Matching Vectors Based on Euclidean Distance
Source:vignettes/matching_vectors.Rmd
matching_vectors.Rmd
Introduction
The flagship feature of zoomerjoin is are the tidy joins for strings using the Jaccard distance, but zoomerjoin also allows you to join vectors using Euclidean distance. This can be useful for joining addresses or coordinates in space.
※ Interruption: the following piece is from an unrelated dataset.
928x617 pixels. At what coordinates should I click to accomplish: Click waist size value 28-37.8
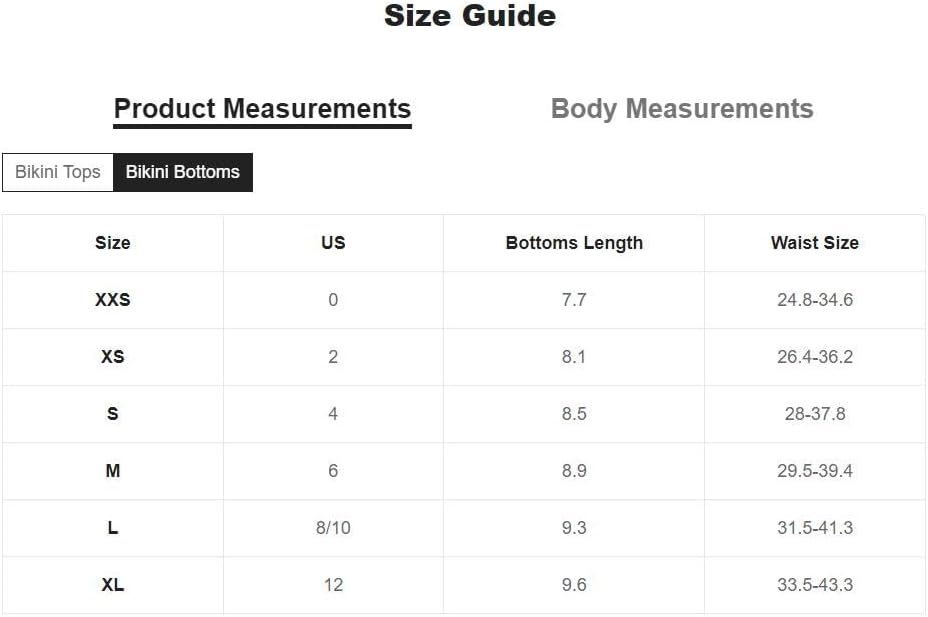[x=815, y=414]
Unlike other nearest-neighbor methods such as KD-trees, the joins do not slow down as the dimension of the coordinates increases, so zoomerjoin can be used can be used to find close points in a high-dimensional space (such as word embeddings).
Demonstration
For this demonstration, I create a simulated dataset of 10^5 points distributed uniformly within a 100-dimensional hypercube. I join this to another dataset which is a copy of the first with each point shifted an tiny random amount.
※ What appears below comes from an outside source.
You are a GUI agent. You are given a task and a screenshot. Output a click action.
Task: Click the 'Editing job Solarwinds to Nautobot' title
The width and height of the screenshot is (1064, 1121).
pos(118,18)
n <- 10^5 # number of data points
d <- 10^2 # dimension
# Create a matrix of 10^6 observations in R^100
X <- matrix(runif(n * d), n, d)
# Second Dataset is a copy of the first with points shifted an infinitesimal
# amount
X_2 <- as.data.frame(X + matrix(rnorm(n * d, 0, .0001), n, d))
X <- as.data.frame(X)
I now want to join these two datasets together. The Euclidean joins
take 3 hyperparameters: n_bands
, band_width
,
and r
. Which all have to be chosen for the problem domain
(although the defaults are generally sensible).
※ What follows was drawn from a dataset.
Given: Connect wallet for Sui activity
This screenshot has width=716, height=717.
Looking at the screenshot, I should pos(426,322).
I use the euclidean_probability
function in the package
to understand the probability that two observations at distance of .01
from each other are indentified as a match at a variety of
hyperparameter configurations.
euclidean_probability(.01, n_bands = 5, band_width = 8, r = .25)
#> [1] 0.9993764
euclidean_probability(.1, n_bands = 5, band_width = 8, r = .25)
#> [1] 0.2141322
euclidean_probability(.01, n_bands = 10, band_width = 4, r = .15)
#> [1] 0.9999999
euclidean_probability(.1, n_bands = 10, band_width = 4, r = .15)
#> [1] 0.4956251
euclidean_probability(.01, n_bands = 40, band_width = 8, r = .15)
#> [1] 1
euclidean_probability(.1, n_bands = 40, band_width = 8, r = .15)
#> [1] 0.16091
Using n_bands=40
, band_width=8
, and
r=.15
seems to provide a good balance between identifying
all true matches (as pairs less than .01 apart are guaranteed to be
found) with reducing the number of un-promising comparisons (as pairs
greater than .1 apart are unlikely to be compared). I then use the
euclidean_inner_join
to find all matching pairs across the
two datasets:
set.seed(1)
start <- Sys.time()
joined_out <- euclidean_inner_join(
X,
X_2,
threshold = .01,
n_bands = 40,
band_width = 8,
r = .15
)
n_matches <- nrow(joined_out)
time_taken <- Sys.time() - start
print(paste("found", n_matches, "matches in", round(time_taken), "seconds"))
#> [1] "found 100000 matches in 16 seconds"
Zoomerjoin is able to easily find all pairs in just under 30s (perhaps longer on the runner that renders the website), even though the points lie in high-dimensional (d=100) space. This makes zoomerjoin a useful tool when trying to join or find matches between datasets of word or document embeddings.